**TEXT SHOWN**

Last Word: Penny-wise, dollar-foolish
Could you use an extra $48 a week? Who couldn’t? A new survey conducted by Visa claims the average American spends $2,400 a year on stuff we can’t account for. That’s over a hundred grand in the course of a lifetime. Each! A buck for gum on Monday. Five bucks for a froofy coffee on Tuesday. You know the drill. By Friday, the equivalent of two of your Andrew Jacksons has vanished into thin air.
In a moment of silent financial introspection, I’ve concluded that a chunk of my unaccounted-for $48 ends up in those take-a-penny, leave-a-penny dishes you see at checkout counters nearly everywhere. They’ve become black holes for my disposable income. I average seven or eight visits a week to grocery stores and almost always drop my pennies into the tray at the register. If there was a dish for other coins, I would gladly contribute dimes and quarters. Why? Because whatever money I lose through coins I make up for in pants pockets that last years longer because these stinkin’ coins aren’t burrowing through the fabric and creating holes in them.
There is a moral question attached to penny dishes. What is the top limit that customers should be allowed to take from these informal community banks? Since you never really need more than four pennies in any change-making transaction, I think 4 cents should be the limit. Am I the only person who’s seen somebody take a handful of coins as if they were after-dinner mints? Grubby paws imitate the movement of a steam shovel, leaving just a coin or two after robbing the bank in broad daylight.
I know who you people are. Chances are, if you could follow every one of these freeloaders once they left the store with their 14 ill-gotten pennies, you’d likely find a trunk full of stolen manhole covers. Check their garages for spools of stolen copper wire. I’ve actually added a rider to my homeowners insurance covering my copper-bottom Revere cookware.

**TASK**
Continue the column about take-a-penny, leave-a-penny dishes from the point where it stops.

**DATA SECTION**
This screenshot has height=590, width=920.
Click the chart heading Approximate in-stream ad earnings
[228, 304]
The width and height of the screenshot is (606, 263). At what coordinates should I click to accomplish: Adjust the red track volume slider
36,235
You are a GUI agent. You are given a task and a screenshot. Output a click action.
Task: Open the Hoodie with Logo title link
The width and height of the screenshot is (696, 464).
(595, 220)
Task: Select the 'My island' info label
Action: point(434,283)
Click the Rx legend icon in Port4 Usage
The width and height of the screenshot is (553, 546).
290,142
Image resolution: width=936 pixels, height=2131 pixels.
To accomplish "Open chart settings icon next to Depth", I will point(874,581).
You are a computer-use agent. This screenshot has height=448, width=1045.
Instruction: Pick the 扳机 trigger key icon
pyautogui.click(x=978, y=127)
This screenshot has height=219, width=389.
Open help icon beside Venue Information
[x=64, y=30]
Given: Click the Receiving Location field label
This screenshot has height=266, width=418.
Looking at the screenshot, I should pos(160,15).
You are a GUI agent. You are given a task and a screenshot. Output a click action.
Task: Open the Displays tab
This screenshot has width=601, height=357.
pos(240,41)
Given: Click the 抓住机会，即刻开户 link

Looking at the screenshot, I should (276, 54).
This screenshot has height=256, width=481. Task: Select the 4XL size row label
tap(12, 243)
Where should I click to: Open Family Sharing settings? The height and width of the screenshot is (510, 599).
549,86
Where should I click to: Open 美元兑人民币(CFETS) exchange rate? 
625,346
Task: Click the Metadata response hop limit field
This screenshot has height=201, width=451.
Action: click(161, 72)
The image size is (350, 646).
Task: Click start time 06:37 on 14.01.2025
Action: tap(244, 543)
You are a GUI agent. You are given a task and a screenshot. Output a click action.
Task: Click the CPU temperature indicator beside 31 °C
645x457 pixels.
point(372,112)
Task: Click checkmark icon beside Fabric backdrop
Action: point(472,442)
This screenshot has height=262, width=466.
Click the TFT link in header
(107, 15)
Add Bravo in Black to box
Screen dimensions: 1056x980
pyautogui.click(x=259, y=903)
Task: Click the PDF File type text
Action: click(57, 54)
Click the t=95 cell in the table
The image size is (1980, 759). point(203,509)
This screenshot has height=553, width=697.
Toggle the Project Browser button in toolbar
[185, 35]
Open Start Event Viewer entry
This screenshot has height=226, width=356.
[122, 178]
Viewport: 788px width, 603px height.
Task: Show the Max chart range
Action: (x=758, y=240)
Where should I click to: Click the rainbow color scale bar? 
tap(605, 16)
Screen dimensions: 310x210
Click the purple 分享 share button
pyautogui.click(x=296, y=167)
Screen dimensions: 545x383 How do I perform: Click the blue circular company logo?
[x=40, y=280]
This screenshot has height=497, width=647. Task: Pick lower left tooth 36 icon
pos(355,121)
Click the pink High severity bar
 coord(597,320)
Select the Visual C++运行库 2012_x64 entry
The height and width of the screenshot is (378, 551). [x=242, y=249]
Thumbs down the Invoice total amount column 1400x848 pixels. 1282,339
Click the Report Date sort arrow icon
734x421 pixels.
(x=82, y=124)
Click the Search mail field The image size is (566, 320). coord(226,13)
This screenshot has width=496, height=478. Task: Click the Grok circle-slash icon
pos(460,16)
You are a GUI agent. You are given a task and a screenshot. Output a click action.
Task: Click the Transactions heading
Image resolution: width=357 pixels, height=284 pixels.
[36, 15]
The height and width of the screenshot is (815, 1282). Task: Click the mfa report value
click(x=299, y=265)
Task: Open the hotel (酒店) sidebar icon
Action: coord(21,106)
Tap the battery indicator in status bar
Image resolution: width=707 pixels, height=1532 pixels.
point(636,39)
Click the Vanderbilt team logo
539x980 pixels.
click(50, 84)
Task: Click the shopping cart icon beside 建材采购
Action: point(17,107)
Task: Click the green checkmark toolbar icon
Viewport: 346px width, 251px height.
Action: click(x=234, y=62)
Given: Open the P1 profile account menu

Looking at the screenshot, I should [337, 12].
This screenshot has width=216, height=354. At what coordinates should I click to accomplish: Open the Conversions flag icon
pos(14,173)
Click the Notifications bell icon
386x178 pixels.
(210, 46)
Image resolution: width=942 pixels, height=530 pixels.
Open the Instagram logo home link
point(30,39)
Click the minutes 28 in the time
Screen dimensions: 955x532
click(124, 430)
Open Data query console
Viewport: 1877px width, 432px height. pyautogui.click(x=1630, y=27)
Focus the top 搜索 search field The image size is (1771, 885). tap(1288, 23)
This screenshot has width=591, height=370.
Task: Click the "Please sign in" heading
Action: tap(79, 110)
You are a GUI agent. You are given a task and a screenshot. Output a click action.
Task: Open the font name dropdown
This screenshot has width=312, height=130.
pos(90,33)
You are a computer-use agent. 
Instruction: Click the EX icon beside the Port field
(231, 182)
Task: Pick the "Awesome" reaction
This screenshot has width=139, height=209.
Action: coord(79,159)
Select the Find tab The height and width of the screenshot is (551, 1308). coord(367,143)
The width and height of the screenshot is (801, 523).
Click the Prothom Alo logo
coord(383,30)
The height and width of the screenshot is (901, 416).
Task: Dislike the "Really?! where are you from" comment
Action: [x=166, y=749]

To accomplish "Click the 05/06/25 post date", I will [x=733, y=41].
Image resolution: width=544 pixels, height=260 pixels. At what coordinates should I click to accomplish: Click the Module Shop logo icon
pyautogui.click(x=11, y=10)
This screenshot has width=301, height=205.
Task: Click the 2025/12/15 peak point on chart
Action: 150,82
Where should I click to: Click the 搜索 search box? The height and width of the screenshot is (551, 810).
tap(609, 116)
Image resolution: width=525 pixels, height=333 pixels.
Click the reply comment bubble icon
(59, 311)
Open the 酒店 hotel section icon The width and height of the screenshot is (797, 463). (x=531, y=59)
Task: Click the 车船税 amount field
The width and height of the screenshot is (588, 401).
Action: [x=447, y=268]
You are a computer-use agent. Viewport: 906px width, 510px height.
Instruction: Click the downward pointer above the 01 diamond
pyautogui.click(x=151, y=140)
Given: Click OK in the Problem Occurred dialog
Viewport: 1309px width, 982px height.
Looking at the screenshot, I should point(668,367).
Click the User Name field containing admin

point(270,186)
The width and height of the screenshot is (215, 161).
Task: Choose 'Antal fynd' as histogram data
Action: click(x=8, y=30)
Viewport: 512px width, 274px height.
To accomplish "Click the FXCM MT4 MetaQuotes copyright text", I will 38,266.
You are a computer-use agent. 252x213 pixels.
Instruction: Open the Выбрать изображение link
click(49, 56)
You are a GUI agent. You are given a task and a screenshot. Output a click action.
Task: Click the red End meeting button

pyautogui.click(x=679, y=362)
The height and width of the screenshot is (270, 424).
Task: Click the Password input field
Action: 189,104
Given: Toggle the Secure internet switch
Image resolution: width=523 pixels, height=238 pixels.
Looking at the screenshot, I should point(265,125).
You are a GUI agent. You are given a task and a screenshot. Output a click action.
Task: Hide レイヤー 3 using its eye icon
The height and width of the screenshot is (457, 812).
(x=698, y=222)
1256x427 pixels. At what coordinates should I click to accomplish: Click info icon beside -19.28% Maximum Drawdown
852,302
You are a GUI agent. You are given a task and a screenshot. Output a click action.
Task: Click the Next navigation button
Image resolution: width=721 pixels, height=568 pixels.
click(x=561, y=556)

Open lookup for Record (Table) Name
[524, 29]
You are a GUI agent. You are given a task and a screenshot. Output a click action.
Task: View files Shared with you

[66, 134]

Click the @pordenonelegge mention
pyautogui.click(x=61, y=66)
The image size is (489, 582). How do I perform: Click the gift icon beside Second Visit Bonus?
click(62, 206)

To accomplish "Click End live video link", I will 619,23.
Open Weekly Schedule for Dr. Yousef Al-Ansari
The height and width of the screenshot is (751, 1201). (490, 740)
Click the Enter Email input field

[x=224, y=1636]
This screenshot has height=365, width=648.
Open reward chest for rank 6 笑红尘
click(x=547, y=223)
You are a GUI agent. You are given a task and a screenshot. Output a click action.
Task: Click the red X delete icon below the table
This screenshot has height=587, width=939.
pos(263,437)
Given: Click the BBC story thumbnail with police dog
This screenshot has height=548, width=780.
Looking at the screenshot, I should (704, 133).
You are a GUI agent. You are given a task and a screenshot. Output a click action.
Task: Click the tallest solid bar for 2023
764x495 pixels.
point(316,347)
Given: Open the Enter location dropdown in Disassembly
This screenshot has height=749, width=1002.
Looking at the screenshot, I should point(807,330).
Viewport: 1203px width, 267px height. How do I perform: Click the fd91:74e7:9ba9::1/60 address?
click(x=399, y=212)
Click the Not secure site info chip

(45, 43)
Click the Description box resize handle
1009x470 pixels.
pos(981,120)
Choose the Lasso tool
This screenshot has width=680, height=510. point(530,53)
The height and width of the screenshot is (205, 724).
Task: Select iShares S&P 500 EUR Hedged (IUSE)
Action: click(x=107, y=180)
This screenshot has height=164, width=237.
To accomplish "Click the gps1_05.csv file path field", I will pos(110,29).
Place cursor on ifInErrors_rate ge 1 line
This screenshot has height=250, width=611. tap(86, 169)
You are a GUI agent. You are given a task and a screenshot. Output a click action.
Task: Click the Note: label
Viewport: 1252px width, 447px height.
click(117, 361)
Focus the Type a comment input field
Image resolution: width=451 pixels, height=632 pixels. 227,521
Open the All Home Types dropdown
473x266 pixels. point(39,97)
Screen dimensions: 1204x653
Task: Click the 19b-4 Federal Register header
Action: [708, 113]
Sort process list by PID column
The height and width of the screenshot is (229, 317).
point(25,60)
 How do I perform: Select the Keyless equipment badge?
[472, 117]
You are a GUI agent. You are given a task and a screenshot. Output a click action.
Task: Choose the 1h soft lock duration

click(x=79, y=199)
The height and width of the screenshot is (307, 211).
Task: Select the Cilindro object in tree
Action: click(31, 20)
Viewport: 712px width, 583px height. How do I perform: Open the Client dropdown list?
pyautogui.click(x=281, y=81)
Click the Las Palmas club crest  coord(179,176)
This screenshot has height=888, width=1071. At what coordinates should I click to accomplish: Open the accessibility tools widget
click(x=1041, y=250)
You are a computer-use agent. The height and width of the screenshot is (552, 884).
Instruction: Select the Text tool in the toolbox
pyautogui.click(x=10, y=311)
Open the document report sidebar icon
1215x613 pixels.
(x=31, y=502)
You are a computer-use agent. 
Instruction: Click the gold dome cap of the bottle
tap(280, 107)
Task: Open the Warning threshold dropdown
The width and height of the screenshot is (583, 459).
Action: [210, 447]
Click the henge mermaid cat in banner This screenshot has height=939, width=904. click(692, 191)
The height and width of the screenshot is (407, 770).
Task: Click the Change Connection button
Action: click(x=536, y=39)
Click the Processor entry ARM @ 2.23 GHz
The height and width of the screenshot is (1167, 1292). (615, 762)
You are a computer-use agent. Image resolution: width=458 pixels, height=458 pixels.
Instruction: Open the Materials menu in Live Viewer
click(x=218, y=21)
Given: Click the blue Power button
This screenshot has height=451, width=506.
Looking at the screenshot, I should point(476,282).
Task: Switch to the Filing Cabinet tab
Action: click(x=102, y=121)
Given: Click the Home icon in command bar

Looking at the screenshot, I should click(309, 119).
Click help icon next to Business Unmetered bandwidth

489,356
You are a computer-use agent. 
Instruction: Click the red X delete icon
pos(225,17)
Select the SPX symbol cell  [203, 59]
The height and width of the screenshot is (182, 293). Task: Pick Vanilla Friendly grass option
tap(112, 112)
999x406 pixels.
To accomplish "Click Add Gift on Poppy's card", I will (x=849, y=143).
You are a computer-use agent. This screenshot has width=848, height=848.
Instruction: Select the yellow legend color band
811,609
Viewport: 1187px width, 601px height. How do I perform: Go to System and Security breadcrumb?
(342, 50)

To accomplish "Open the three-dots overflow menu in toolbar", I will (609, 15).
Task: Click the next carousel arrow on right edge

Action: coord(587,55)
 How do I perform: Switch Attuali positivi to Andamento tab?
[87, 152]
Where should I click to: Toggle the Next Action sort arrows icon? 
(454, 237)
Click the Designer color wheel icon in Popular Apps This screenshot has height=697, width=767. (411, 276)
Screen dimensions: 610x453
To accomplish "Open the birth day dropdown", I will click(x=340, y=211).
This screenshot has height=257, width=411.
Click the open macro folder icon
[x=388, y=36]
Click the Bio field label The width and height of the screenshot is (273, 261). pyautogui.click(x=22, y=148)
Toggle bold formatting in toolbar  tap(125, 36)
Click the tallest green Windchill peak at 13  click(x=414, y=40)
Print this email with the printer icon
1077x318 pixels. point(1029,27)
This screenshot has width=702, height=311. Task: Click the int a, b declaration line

**RESPONSE AREA**
The sad irony of penny theft lies in the man on the humble ducat – Abraham Lincoln. HONEST Abe. For 99 years, our 16th president has stood as the beacon of honesty on every penny that’s been cranked out by the U.S. mint. I propose that Abe be replaced by Richard “I Am Not A Crook” Nixon, to reflect the trend in stealing copper.
Honestly, if I were the Secretary of Coinage for our government, I’d eliminate pennies altogether. It’s a no-brainer, folks. Pennies cost about 1.5 cents each to produce. The only thing stopping me from an all-out public assault on pennies is the fact that several charities depend on penny contributions to serve their clients.
In 2006, Nashua Pastoral Care’s Penny Pickers campaign brought in 4.3 million Lincolns. That’s $43,000 to assist those in crisis.
Anyway, if you see me bending over to pick up a penny on the sidewalk, please be patient. All I’m trying to doing is get some of my $48 back. nhbr
You can hear Mike Morin weekdays from 5 to 10 a.m. on “New Hampshire in the Morning” on 95.7 WZID-FM. Contact him at Heymikey@aol.com.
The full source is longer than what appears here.